Yeah. That’s very true. I think just kind of speaking on that topic more, the song ‘Love Reaction, I thought it was one of the most interesting just because it felt so different from the rest of the album. In amongst the Disco and R&B, what inspired you to create something that’s so powerful and hard hitting?

It felt a bit scary because I haven’t done anything like it ever before and I was questioning myself a lot because, of course, I’m Dutch and I have some sort of a Dutch accent. In Holland, it’s a bit of a taboo to do spoken word because everybody wants to have, you know, the perfect English accent. When I first wrote it, it was kind of a spoken word poem and I wrote it pretty quickly. I was trying to turn it into a song, and then I thought, this is just what I want to say. So why not keep it spoken word? It felt so right. It had to be spoken word.  

 

I agree. Touching onto deeper topics, while I found the album incredibly hard-hitting at times, I also saw how uplifting and empowering the songs can be. Being LGBTQ, how do you think that has influenced your music and what kind of voice do you want to give the community through the music you create?

I always challenged myself to be empowering in my music. And I think, if I ever have children, then it’s just important to give them, and the people around you, the confidence to be themselves. I think I had such an easy coming out, I’m aware that I am very lucky to experience that. And that’s the only possible way for me. You have to be yourself, be confident and find people who empower you as well and want you to be who you are. Even explaining it makes it so weird for me to think that people can think it’s not okay or people can think it’s not natural. So I just want to make sure that in my music, that’s the way it is. And try to empower people to also feel like they can be themselves. 

“I always challenged myself to be empowering in my music.”

 

So rounding it all up, if you wanted the listener to take away one thing from the album, what would it be?

Wow. The whole album is just so deeply personal, you know. There’s so much healing and growth and even though it’s so personal to me, I just hope the listener can identify themselves with it, and find some hope or comfort in my stories. Just listen to the lyrics and see if you can find something that resonates with your heart and your thoughts.

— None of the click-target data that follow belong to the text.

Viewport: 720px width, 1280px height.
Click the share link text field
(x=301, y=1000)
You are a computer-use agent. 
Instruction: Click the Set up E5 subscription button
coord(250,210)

I think I’m on the right path with knowing what I want as an artist right now, and that’s just making the most authentic music I can.  Writing everything that I truly feel inside, I just want to keep doing that. Production wise, I want to just discover many things still. I’m open to any sort of genre that wants to connect with me in the future. Who knows what that could be? 

Many thanks to Julia Zahra for taking the time to speak to me about her upcoming record “Remedy”, out March 12th.